Attualità

FERRAGOSTO DA RECORD

Quattro italiani su 10 cercano semplicemente il relax, mentre per altri 4 la vacanza è decisamente più attiva: visitare posti nuovi, divertirsi e immergersi nella natura. Oltre 11 miliardi di euro la spesa complessiva

(Roma)-Un Ferragosto da tutto esaurito con il ritorno degli stranieri e la “fedeltà” del pubblico italiano. L’estate 2022 riporta finalmente il nostro Paese ai record di flussi prima della pandemia, anzi quasi migliori. Sul tavolo però ci sono anche dei problemi come l’overtourism e la difficoltà di reperire i lavoratori stagionali necessari, dai cuochi ai camerieri fino agli addetti degli stabilimenti balneari.

Da un’indagine condotta da Cna Turismo e Commercio, focalizzata sul periodo 12-21 agosto, emerge che oltre 10 milioni di turisti pernotteranno in strutture ricettive, tradizionali e non. Per salire fino a 15 milioni e più aggiungendo al computo gli italiani che andranno nelle seconde case. Tra quelli che passeranno la notte in strutture ricettive, gli italiani dovrebbero essere 5,5 milioni, ben 4,5 milioni gli stranieri. La spesa complessiva, diretta e indiretta, dovrebbe toccare i 3,5 miliardi. Gli italiani secondo Cna sono orientati in prevalenza verso mare, montagna e terme e gli stranieri (in particolare gli extra-europei) vengono attratti da città e borghi d’arte. A integrare queste scelte le attività esperienziali e la ricerca (non solo da parte straniera) delle proprie radici familiari, il cosiddetto “turismo ancestrale”. Il pernottamento medio degli italiani si fermerà a tre notti, mentre sarà di quattro notti il pernotto dei turisti stranieri.
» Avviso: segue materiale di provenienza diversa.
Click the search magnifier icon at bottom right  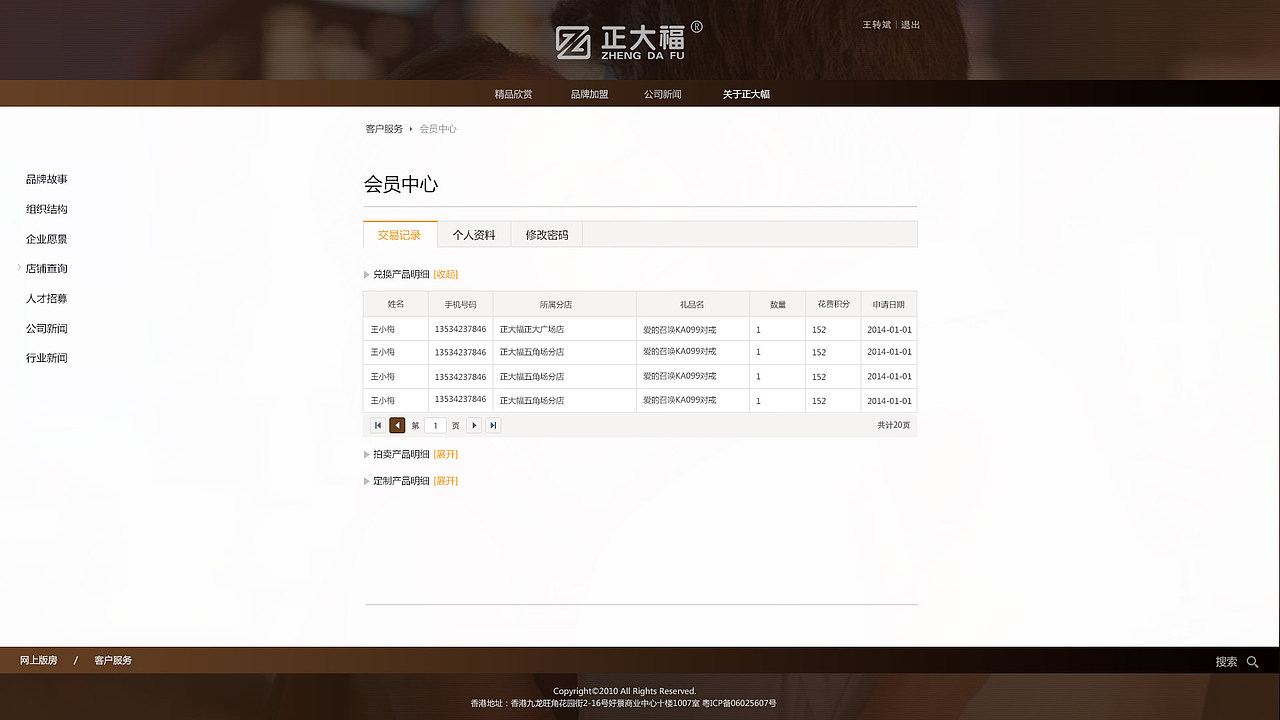[x=1252, y=661]
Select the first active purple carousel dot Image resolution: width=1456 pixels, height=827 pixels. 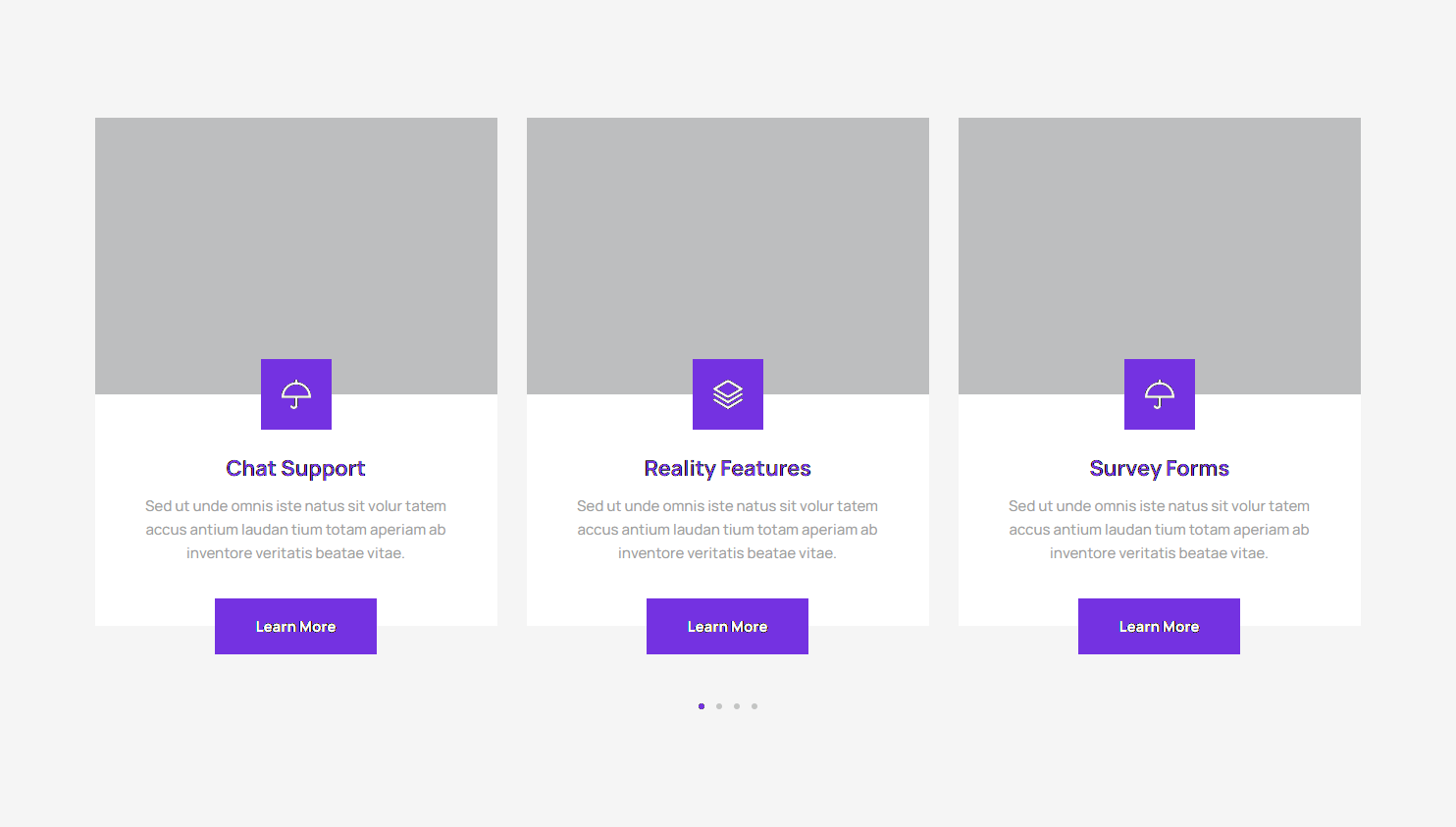pos(702,706)
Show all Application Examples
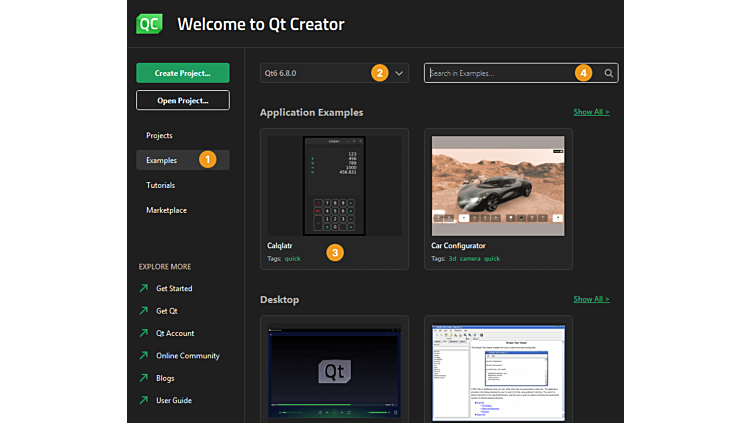The width and height of the screenshot is (752, 423). [591, 112]
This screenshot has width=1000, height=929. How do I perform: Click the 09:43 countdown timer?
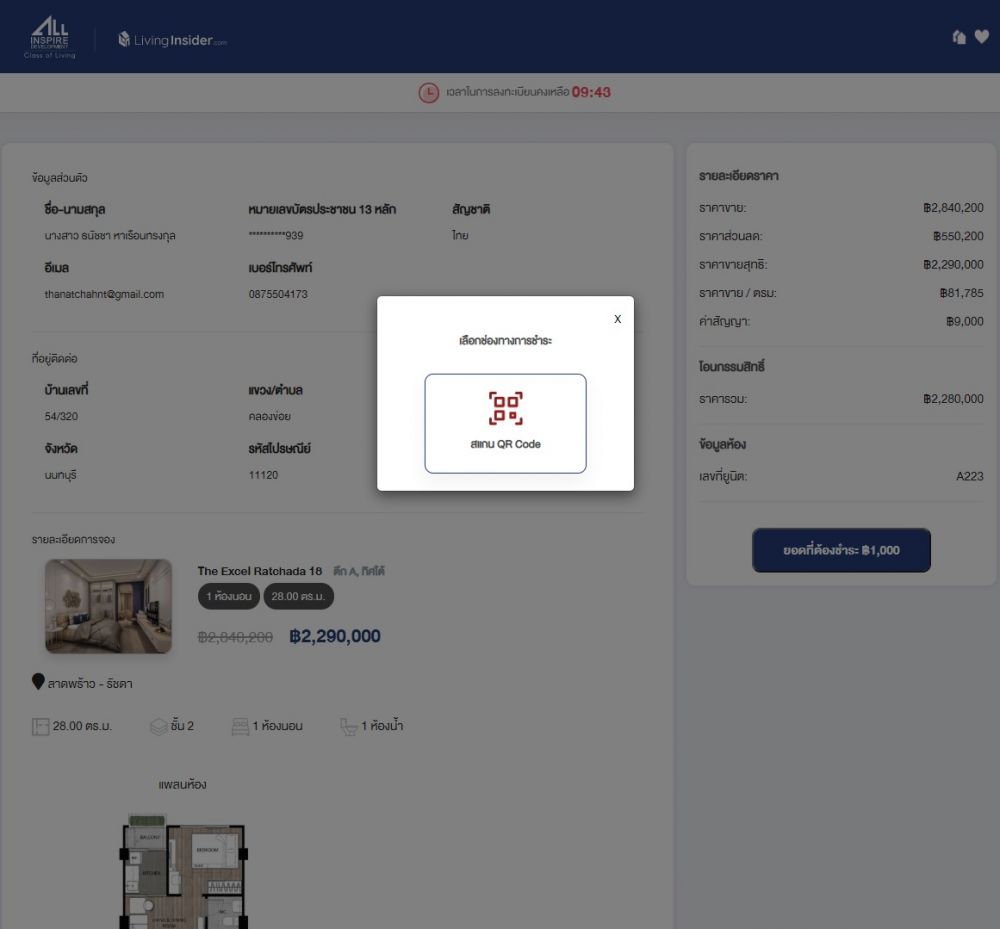click(x=591, y=93)
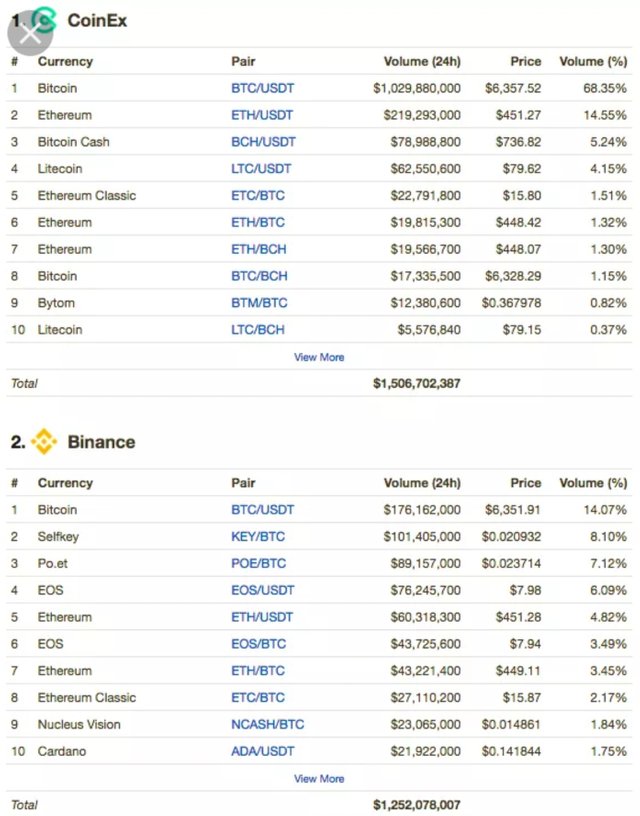Open the BTC/BCH pair link
Screen dimensions: 640x816
tap(258, 276)
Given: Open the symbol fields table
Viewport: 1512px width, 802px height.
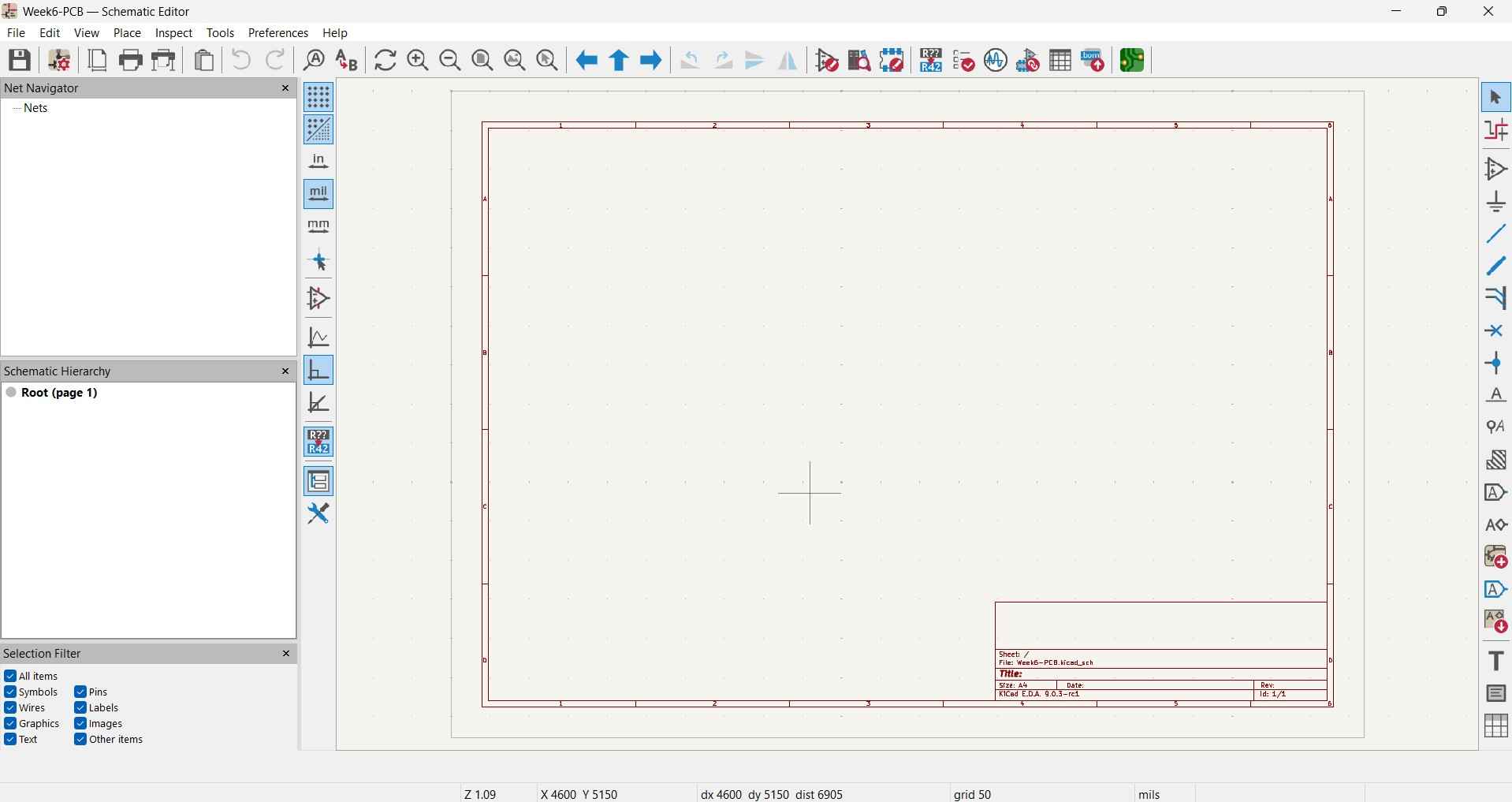Looking at the screenshot, I should coord(1060,60).
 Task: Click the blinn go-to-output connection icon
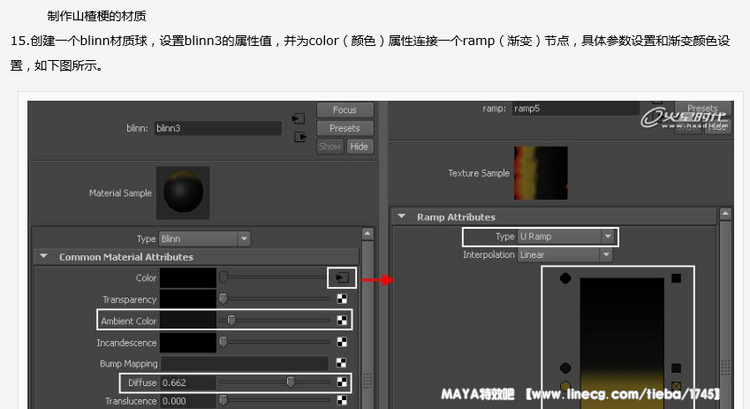[298, 138]
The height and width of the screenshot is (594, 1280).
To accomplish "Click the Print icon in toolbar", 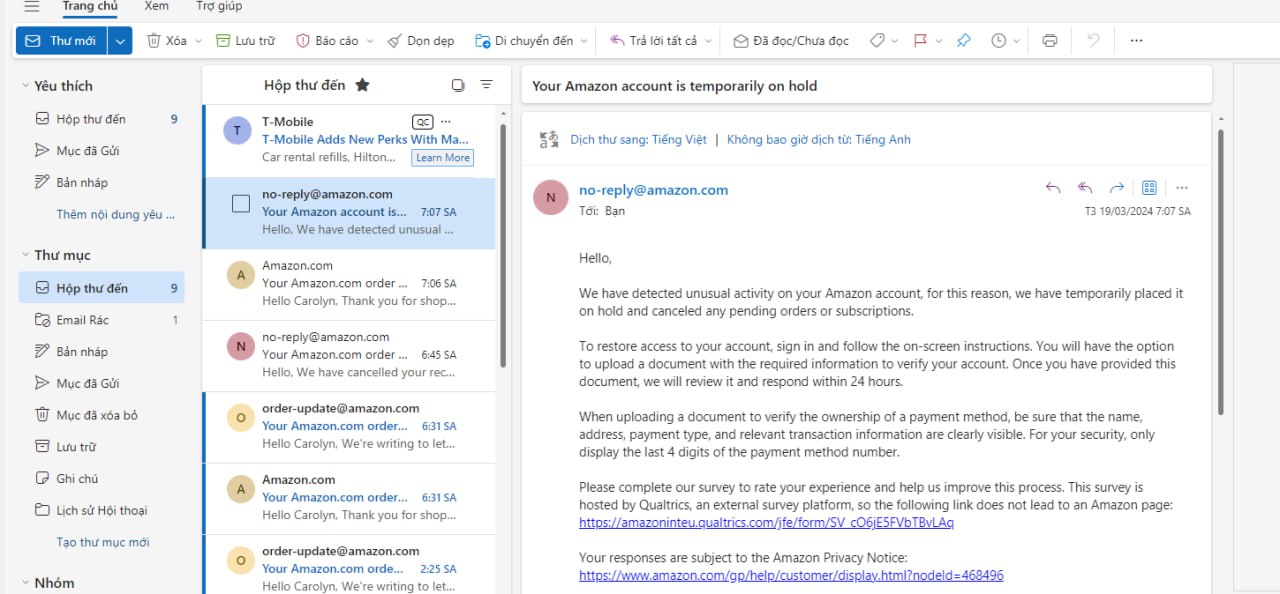I will 1049,41.
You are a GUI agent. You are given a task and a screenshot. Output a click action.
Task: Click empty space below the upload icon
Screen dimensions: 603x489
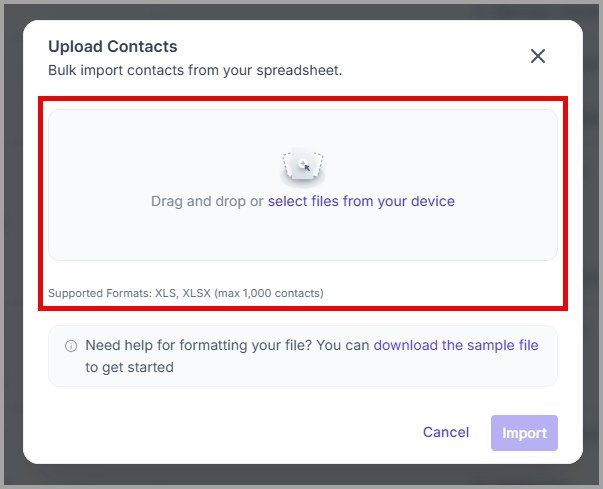click(x=303, y=235)
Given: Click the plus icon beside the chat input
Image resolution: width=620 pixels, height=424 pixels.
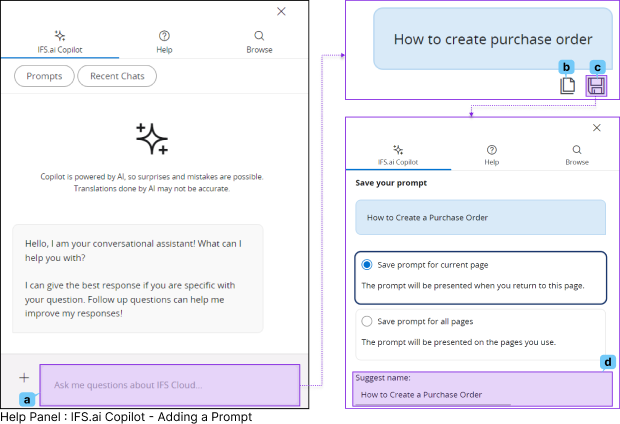Looking at the screenshot, I should (23, 378).
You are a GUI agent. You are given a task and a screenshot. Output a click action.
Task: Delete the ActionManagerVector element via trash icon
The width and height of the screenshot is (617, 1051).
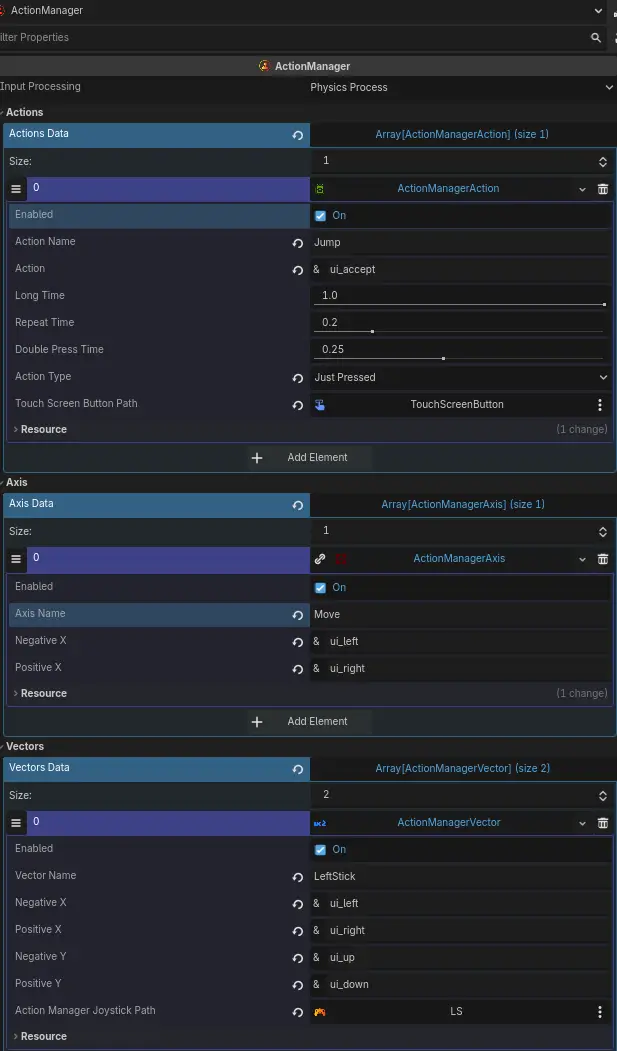pos(603,822)
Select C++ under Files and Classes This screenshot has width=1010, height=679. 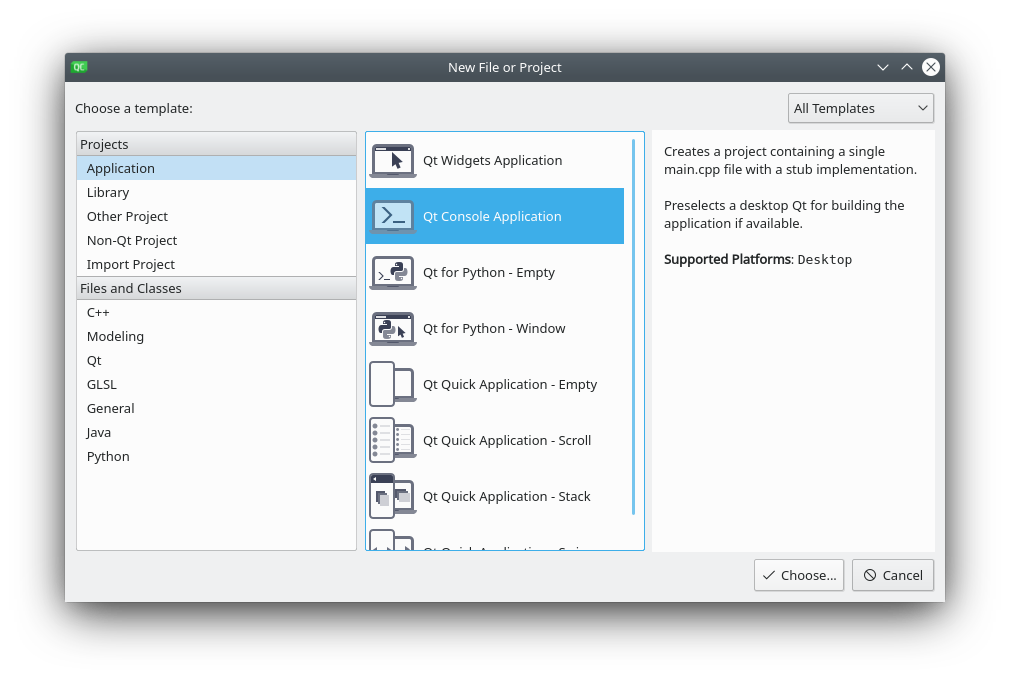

Due terzi dei turisti opteranno per gli alberghi e un terzo per le sempre più diffuse strutture extra-alberghiere: Bed&Breakfast i preferiti in riva al mare e in città e borghi d’arte, agriturismi e campeggi per quanti prediligono l’aria aperta. Il ritorno dei turisti stranieri in Italia, secondo Cna, è trainato, per quanto riguarda l’Europa, prima di tutto dai vacanzieri provenienti da Germania, Francia e Regno Unito. L’euro debole sta calamitando verso l’Italia anche molti turisti extra-europei: i viaggiatori partiti dagli Stati Uniti d’America sembrano avviati a superare ogni risultato precedente.

Quattro italiani su 10 cercano semplicemente il relax, mentre per altri 4 la vacanza è decisamente più attiva: visitare posti nuovi, divertirsi e immergersi nella natura. Oltre 11 miliardi di euro la spesa complessiva per quella che, in un caso su due, è la vacanza principale di 7 o più giorni.

C’è dunque spazio per l’offerta di diverse tipologie di destinazione, nazionali nell’83% dei casi, anche se per le vacanze più lunghe il 26% del campione sceglie l’estero. A partire dal mare, protagonista incontrastato, che cattura il 61% della domanda; la montagna segue con il 23%, mentre città d’arte e piccoli borghi ospitano in questi giorni quasi il 20% degli italiani in vacanza.

Nell’estate dei record continuano però le difficoltà degli imprenditori del comparto turistico e ristorativo nel reperire i lavoratori in numero utile per affrontare la maggiore domanda legata alla bella stagione e al suo picco di Ferragosto. A mettere nero su bianco i numeri è la Fondazione Studi Consulenti del lavoro:  a fronte di una richiesta di quasi 50 mila lavoratori stagionali, il 46% risulta introvabile (circa 22 mila).

Ma non è l’unica criticità. Il datore di lavoro che riuscisse nell’impresa di reperire cuochi e camerieri – secondo i consulenti – si troverebbe alle prese, in fase di assunzione, con una corposa informativa da compilare e trasmettere al lavoratore, come prevede il decreto trasparenza di recepimento della direttiva comunitaria 1152/2019 che produrrà i suoi effetti proprio alla vigilia di Ferragosto.